### Textausschnitt ###

Max: Sehr dreamy. Bisschen einem roheren Bicep-Baukasten entlehnt, mit weiblichen, verzerrten Vocals. Die Acid-Note passt allerdings nicht zu Bicep, die sehe ich da als Alleinstellungsmerkmal bzw. USP. Wie man im Business Techno sagt.

Raoul: Stimmt, erinnert ein bisschen an Bicep mit diesen emotiven Vocals.

Alexis: “Remedy” setzt anders an. Schleppende Snares, eine kurzatmige Acidfigur, ein trippiges Vocal. Entscheidend ist der Kontrast zwischen dem funktionalen Groove und den atmosphärischen Soundscapes.

Cristina: Bis jetzt würde ich die Platte aber noch nicht als “virtuos” bezeichnen, dafür müsste es mich irgendwie mit mehr Innovation beeindrucken.

Max: Virtuosität und Innovation müssen doch nicht Hand in Hand gehen.

###

__Aufgaben__
A - Schreibe aus dem Textausschnitt wortgetreu ab, beginnend bei „Raoul: Stimmt, erinnert“ und endend bei „mehr Innovation beeindrucken.“.
B - Entscheide für jede Aussage, ob sie mit dem Textausschnitt übereinstimmt, und belege dein Ja oder Nein mit einem wörtlichen Zitat: (i) Max findet, dass die Acid-Note nicht zu Bicep passt. (ii) Laut Alexis sind die Snares in „Remedy“ schnell. (iii) Max meint, Virtuosität und Innovation müssten zusammengehen.
Bitte stütze dich ausschließlich auf den Textausschnitt.

### Datensatz ###

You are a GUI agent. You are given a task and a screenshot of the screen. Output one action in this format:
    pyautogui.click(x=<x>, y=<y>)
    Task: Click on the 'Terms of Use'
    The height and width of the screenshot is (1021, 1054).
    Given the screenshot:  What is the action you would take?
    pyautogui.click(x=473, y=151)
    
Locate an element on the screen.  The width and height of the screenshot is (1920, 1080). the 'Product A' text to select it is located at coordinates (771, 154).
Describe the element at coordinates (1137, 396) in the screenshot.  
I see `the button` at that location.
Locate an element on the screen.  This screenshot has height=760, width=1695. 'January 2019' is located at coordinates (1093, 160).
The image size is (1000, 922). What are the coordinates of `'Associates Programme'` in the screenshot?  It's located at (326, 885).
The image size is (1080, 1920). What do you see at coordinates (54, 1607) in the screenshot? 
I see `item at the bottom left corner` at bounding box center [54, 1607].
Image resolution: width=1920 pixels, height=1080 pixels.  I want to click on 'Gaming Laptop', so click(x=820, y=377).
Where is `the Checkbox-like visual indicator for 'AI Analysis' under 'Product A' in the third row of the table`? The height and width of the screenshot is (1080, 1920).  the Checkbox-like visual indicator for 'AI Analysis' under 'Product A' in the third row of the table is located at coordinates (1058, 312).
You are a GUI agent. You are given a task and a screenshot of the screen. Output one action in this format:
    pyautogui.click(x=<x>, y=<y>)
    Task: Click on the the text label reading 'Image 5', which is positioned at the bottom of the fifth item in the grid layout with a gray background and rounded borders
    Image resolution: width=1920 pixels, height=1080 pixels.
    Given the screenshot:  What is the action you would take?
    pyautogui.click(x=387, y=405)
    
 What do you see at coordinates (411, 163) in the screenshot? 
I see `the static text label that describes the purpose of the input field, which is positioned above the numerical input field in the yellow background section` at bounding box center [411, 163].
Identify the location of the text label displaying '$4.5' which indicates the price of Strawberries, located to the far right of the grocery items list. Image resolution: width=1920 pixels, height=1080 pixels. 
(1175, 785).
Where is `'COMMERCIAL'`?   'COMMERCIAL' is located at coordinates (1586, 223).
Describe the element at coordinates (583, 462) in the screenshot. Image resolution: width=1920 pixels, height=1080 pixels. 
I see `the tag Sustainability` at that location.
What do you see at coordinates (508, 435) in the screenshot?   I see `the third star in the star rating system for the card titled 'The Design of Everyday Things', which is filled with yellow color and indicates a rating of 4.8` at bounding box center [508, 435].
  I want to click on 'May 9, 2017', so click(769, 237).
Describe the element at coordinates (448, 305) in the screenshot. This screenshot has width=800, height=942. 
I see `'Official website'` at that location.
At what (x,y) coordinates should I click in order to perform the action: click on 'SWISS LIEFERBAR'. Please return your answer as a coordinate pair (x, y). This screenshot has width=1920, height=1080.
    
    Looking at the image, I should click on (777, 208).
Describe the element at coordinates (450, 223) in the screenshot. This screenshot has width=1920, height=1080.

###

__Lösungen__
A -
Raoul: Stimmt, erinnert ein bisschen an Bicep mit diesen emotiven Vocals.

Alexis: “Remedy” setzt anders an. Schleppende Snares, eine kurzatmige Acidfigur, ein trippiges Vocal. Entscheidend ist der Kontrast zwischen dem funktionalen Groove und den atmosphärischen Soundscapes.

Cristina: Bis jetzt würde ich die Platte aber noch nicht als “virtuos” bezeichnen, dafür müsste es mich irgendwie mit mehr Innovation beeindrucken.

B -
(i) Ja: „Die Acid-Note passt allerdings nicht zu Bicep“
(ii) Nein: „Schleppende Snares“
(iii) Nein: „Virtuosität und Innovation müssen doch nicht Hand in Hand gehen.“